Role of the kinin B1 receptor in insulin homeostasis and pancreatic islet function

Kinins are potent vasoactive peptides generated in blood and tissues by the kallikrein serine proteases. Two distinct kinin receptors have been described, one constitutive subtype B-2) and one inducible (subtype B-1), and many physiological functions have been attributed to these receptors, including glucose homeostasis and control of vascular permeability. In this study we show that mice lacking the kinin B-1 receptor (B-1(-/-) mice) have lower fasting plasma glucose concentrations but exhibit higher glycemia after feeding when compared to wild-type mice. B-1(-/-) mice also present pancreas abnormalities, characterized by fewer pancreatic islets and lower insulin content, which leads to hypoinsulinemia and reduced insulin release after a glucose load.
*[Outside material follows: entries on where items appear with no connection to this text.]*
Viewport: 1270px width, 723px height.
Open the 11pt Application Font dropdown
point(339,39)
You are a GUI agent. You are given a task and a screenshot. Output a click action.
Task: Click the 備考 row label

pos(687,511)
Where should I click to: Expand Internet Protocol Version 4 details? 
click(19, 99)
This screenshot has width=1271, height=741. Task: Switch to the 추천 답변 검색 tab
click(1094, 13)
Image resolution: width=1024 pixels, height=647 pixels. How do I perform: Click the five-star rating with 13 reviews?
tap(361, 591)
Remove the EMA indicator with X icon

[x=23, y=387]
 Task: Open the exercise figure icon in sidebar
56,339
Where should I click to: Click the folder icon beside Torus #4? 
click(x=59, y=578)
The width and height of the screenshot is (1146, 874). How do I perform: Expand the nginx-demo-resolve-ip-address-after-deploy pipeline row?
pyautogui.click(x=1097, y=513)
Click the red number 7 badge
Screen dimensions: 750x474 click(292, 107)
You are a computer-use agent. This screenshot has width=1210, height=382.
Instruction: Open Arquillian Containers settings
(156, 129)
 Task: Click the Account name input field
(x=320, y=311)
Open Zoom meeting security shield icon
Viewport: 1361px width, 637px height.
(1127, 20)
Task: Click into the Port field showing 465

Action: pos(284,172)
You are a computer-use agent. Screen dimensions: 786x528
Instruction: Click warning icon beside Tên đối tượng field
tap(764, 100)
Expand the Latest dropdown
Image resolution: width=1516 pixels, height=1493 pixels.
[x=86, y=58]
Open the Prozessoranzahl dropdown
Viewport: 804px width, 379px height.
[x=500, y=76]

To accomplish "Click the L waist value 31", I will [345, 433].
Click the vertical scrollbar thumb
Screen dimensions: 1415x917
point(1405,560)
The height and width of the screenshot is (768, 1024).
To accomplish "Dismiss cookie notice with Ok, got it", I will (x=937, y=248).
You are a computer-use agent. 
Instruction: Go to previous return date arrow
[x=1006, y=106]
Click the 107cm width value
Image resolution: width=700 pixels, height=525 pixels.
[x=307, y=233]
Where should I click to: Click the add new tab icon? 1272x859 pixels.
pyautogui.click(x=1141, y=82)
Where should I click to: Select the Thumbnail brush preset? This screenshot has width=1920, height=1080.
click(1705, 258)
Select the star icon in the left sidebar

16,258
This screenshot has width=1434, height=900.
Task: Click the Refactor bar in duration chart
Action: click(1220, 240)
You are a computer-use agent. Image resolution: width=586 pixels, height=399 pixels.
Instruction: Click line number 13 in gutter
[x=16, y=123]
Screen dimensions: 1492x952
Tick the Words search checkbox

Nevertheless, an insulin tolerance test indicated higher sensitivity in B-1(-/-) mice. In line with this phenotype, pancreatic vascular permeability was shown to be reduced in B-1 receptor-ablated mice. The B-1 agonist desArg(9)bradykinin injected intravenously can induce the release of insulin into serum, and this effect was not observed in the B-1(-/-) mice or in isolated islets. Our data demonstrate the importance of the kinin B-1 receptor in the control of pancreatic vascular homeostasis and insulin release, highlighting a new role for this receptor in the pathogenesis of diabetes and related diseases.